Most active has been the February 20 put, where 7,150 contracts have been exchanged -- a large portion of them at the ask price, suggesting they were bought. These out-of-the-money puts crossed at a volume-weighted average price (VWAP) of $0.38. Since today's volume exceeds current open interest levels -- coupled with the fact that implied volatility was last seen 3.6 percentage points higher -- it's very likely that new bearish bets are being placed here. Essentially, the put buyers are counting on the stock to fall south of breakeven at $19.62 (strike price less the VWAP) by the close on Feb. 15, which is when these front-month options expire.
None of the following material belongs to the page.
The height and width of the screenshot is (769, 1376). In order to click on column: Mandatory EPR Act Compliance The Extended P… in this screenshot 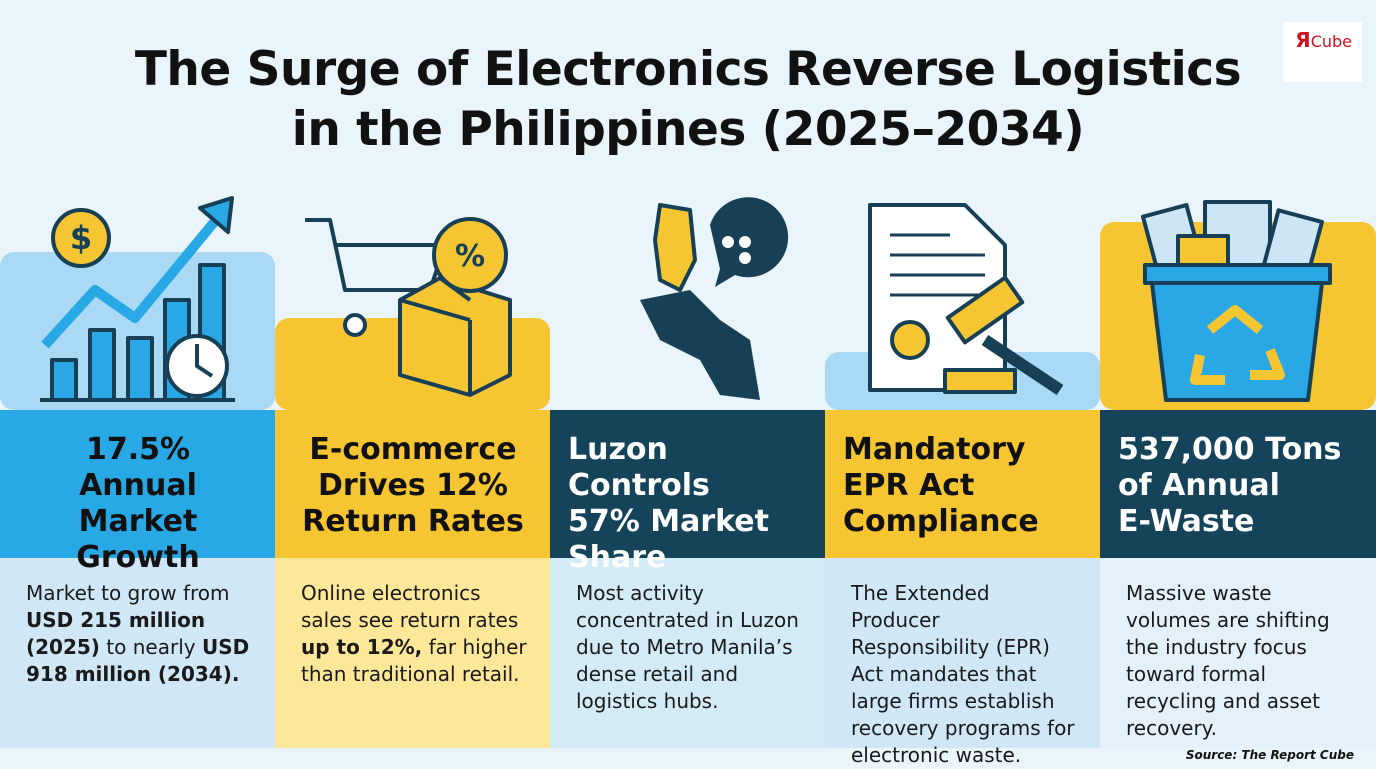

Today's penchant for puts over calls is a deviation from JNPR's recent trend. The equity's 50-day International Securities Exchange (ISE), Chicago Board Options Exchange (CBOE), and NASDAQ OMX PHLX (PHLX) call/put volume ratio sits at 4.12, signaling calls bought to open have more than quadrupled puts during the past 10 weeks. In fact, this ratio is just 4 percentage points away from an annual high, meaning traders have rarely picked up calls over puts at a faster pace during the past year.
Taking into account today's near 1% decline, JNPR is still up about 8.4% year-to-date, and has outperformed the broader S&P 500 Index (SPX) by close to 22 percentage points over the last two months. What's more, the equity is on pace to close January atop its 20-month moving average -- a feat not accomplished since May 2011.
Also of note, the telecom equipment developer is scheduled to report fourth-quarter earnings after tomorrow's close, and has bested analysts' bottom-line projections in each of the past four quarters. Should JNPR pull off another earnings surprise, it could push today's bearish bets further out of the money.